What the George W. Bush administration carefully only hinted — that Saddam Hussein had something to do with the 9/11 attacks — Rev. Falwell stated as fact although that connection never materialized and President Bush would insist that he had never suggested that the dictator had anything to do with the attacks.
Occasionally, his exuberance or vitriol embarrassed the president as when he said that the United States deserved the 9/11 attacks. God was punishing the United States for its immoral drift, Rev. Falwell said, by continuing “to lift the curtain and allow the enemies of America to give us probably what we deserve.” He said God was furious at the American Civil Liberties Union, the People for the American Way and federal courts and suggested that He took His fury out on the victims in the World Trade Center.
The worldwide scourge of AIDS, the preacher said, was God’s punishment to homosexuals although the disease touched millions, including children, who did not engage in homosexual sex. He suggested that HIV sufferers should be herded into compounds and quarantined like infected cattle or lepers.
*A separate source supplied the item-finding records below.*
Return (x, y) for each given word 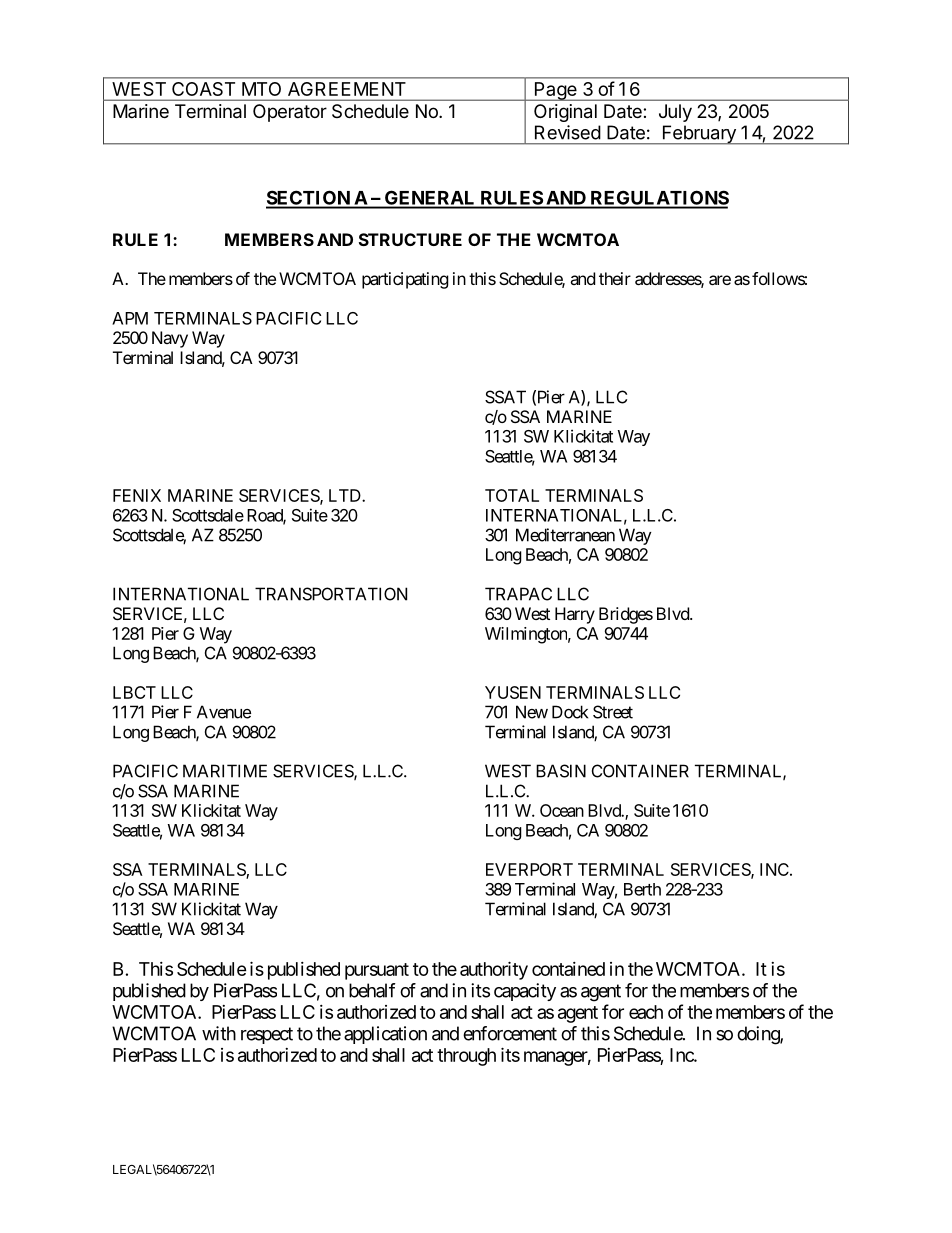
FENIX (137, 495)
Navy (170, 339)
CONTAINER (640, 771)
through (466, 1057)
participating (405, 280)
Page (555, 91)
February (699, 135)
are (720, 280)
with (219, 1033)
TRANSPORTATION (331, 594)
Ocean (562, 810)
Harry (575, 615)
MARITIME (225, 771)
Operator (290, 113)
He delivered all his screeds with biblical certitude and never made corrections for factual errors or missteps but only explanations as when to tamp down the fury over his 9/11 remarks, saying that he did not intend to shift blame from the terrorists.
His skills and his message brought him greater influence and wealth than any clergyman of the 20th century. He altered the politics of his time. Whether he advanced the faith or merely gave it a heartless face is another matter. That judgment is not left to us.